In her German accent, imagine this sweet elderly grandmother telling the Cub Scouts about the war, how difficult it was, trying to get food, being scared when bombs are dropping, mentioning how the Russians came and “we had to hide, because they would try to…uhm…how do you say…uhh...yes…RAPE you.” said just as matter of factually as if she told you they were handing out chocolate bars.
Her daughter, realizing the audience, immediately shouted “Mom!!” ..but gramma was unfazed and kept talking about her experiences.

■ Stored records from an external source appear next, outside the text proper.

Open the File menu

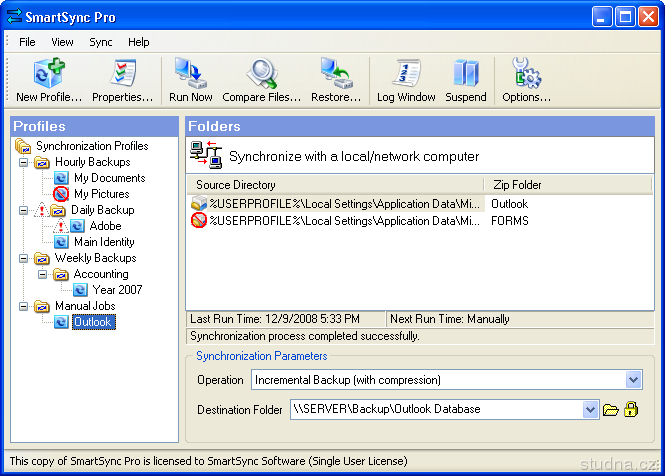(x=27, y=42)
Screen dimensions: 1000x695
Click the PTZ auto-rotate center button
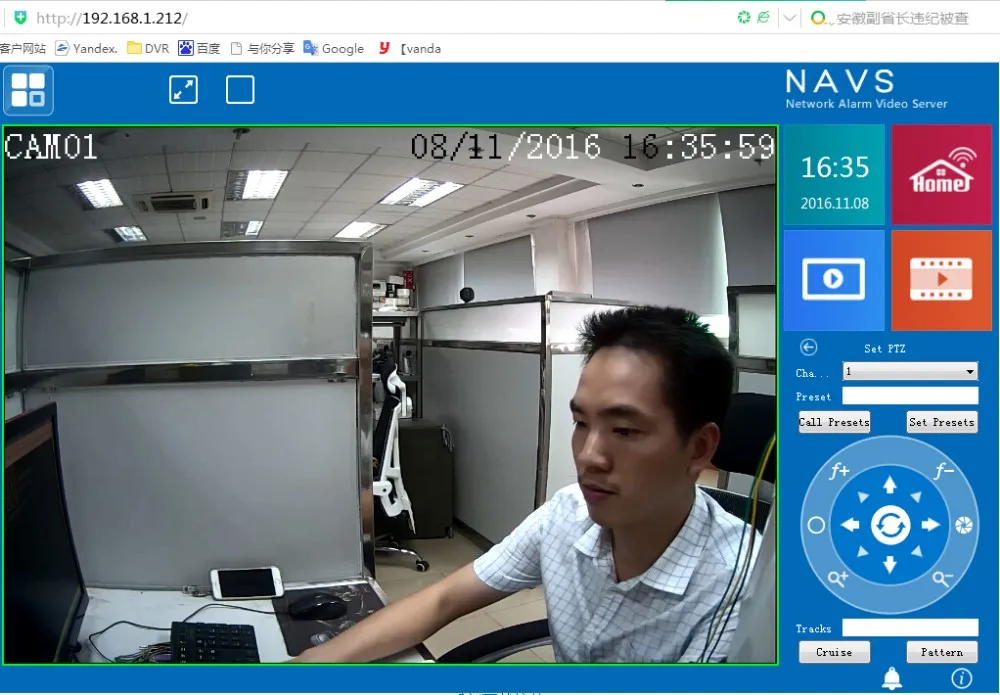coord(889,525)
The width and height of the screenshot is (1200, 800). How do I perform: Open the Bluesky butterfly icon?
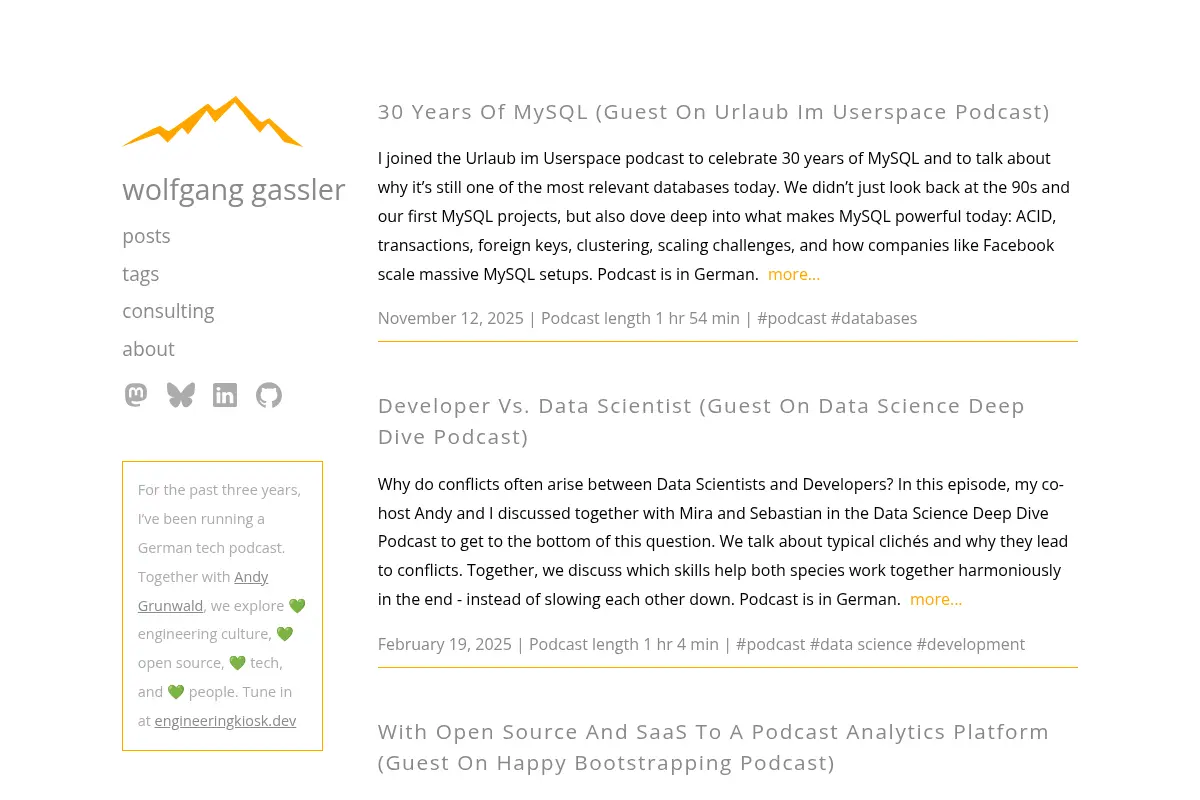click(x=181, y=395)
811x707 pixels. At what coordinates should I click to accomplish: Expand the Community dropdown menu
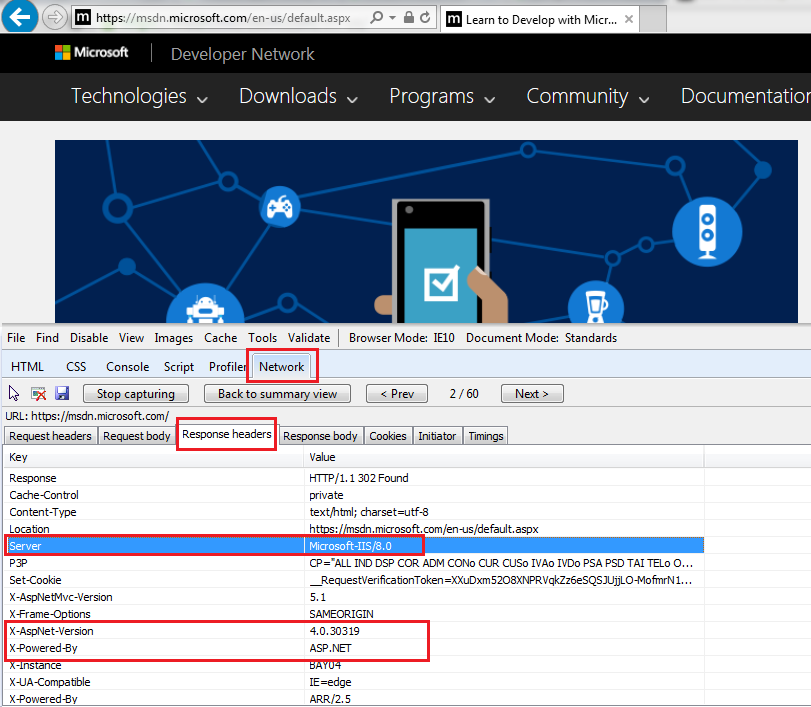(588, 97)
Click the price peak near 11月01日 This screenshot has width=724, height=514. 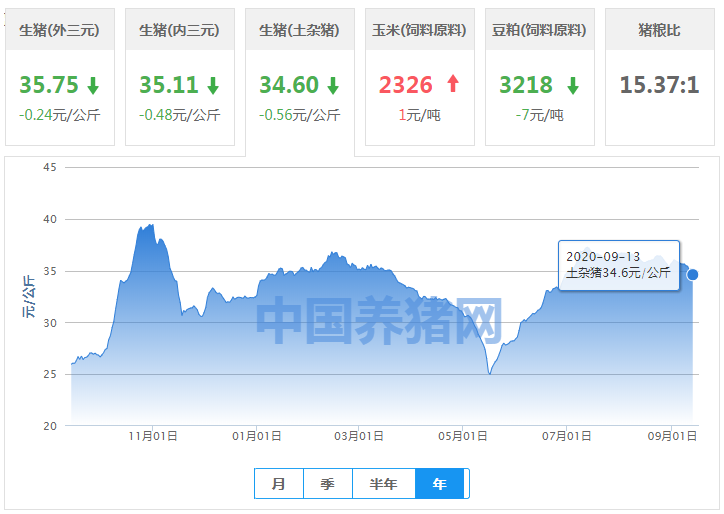pos(150,226)
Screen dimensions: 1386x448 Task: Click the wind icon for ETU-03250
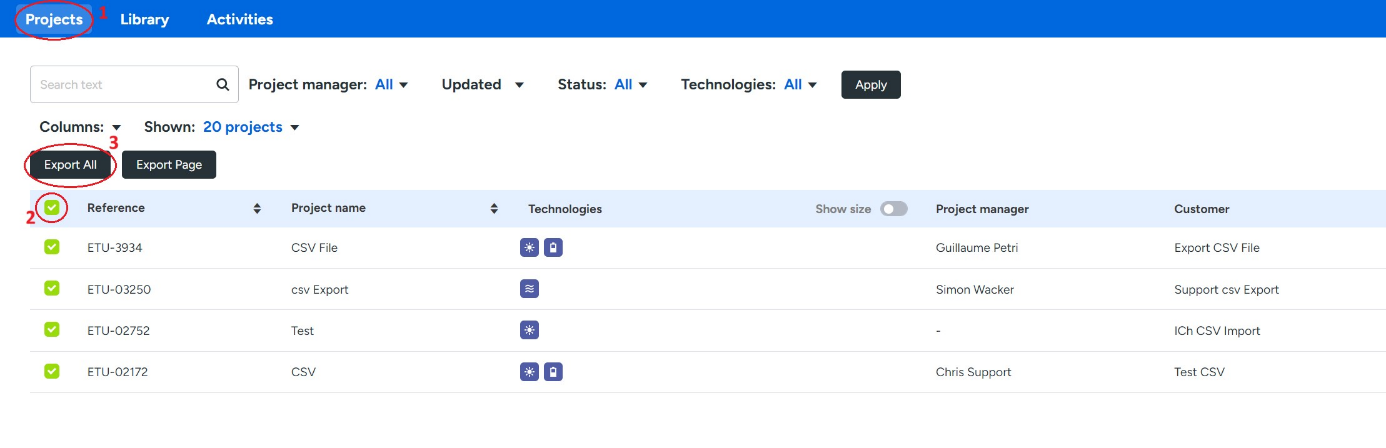[x=530, y=289]
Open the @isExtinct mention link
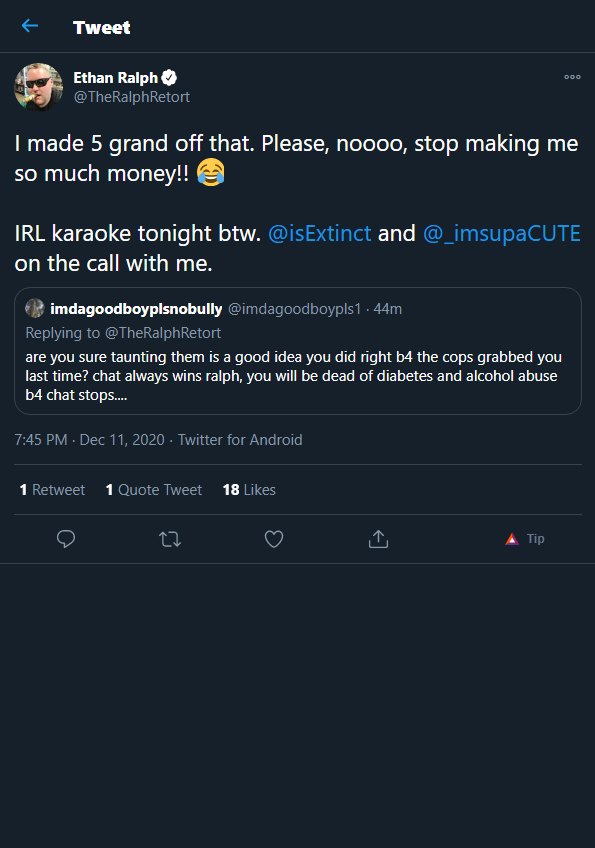595x848 pixels. pyautogui.click(x=320, y=233)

Inappropriate story for kids? Probably, but I’m glad that I and those kids got to hear some first hand accounts.
 
   / A date which will live in infamy #56  
My dad didn't speak much about the war, until he was very old, even then, not much. After he passed away, i found some of his flight training record books. I think they were partially filled out by my father and some parts of the entries by the instructor. To me, very interesting. Recorded location, date and time, weather, temperature, wind direction and speed. What they were working on for that day, like level flight, turns, etc. Then the instructor would "grade" them. He had a few humorous, after war, stories. One story he told me about, during conflict really bothered him. I'm paraphrasing because i don't recall exactly, he said when you are way up high dropping bombs, you are too worried about survival of yourself and your men, to think of anything else, but one bombing mission was very low and he recalled being horrified with seeing people and horses flying thru the air like rag dolls as the bombs exploded among them.
 
   / A date which will live in infamy #57  
My dad didn't speak much about the war, until he was very old, even then, not much. After he passed away, i found some of his flight training record books. I think they were partially filled out by my father and some parts of the entries by the instructor. To me, very interesting. Recorded location, date and time, weather, temperature, wind direction and speed. What they were working on for that day, like level flight, turns, etc. Then the instructor would "grade" them. He had a few humorous, after war, stories. One story he told me about, during conflict really bothered him. I'm paraphrasing because i don't recall exactly, he said when you are way up high dropping bombs, you are too worried about survival of yourself and your men, to think of anything else, but one bombing mission was very low and he recalled being horrified with seeing people and horses flying thru the air like rag dolls as the bombs exploded among them.
What was flying in?
 
   / A date which will live in infamy #58  
What was flying in?
B-17
Army Air Corp.


When he had been rotated back to the states, one of his jobs to move planes from one place to another. On one such flight, one of the crew's brother had been released from German POW camp and was in a house close along their flight path. So they came up with a plan to welcome him home. Since they had so much experience dropping bombs, they figured that experience would translate well with their plan to put a message on a water canteen, and pitch it out of the plane, so it would land in the yard. Apparently all the experience didn't help with their 12lb canteen, as it missed the yard, the brothers house, but did hit the house behind his. Luckily, nobody was hurt. There was an investigation into the incident, and luckily for them all, the circumstances were taken into consideration and nothing was put on record, except a reprimand for my father, as he was an officer and piloting the plain.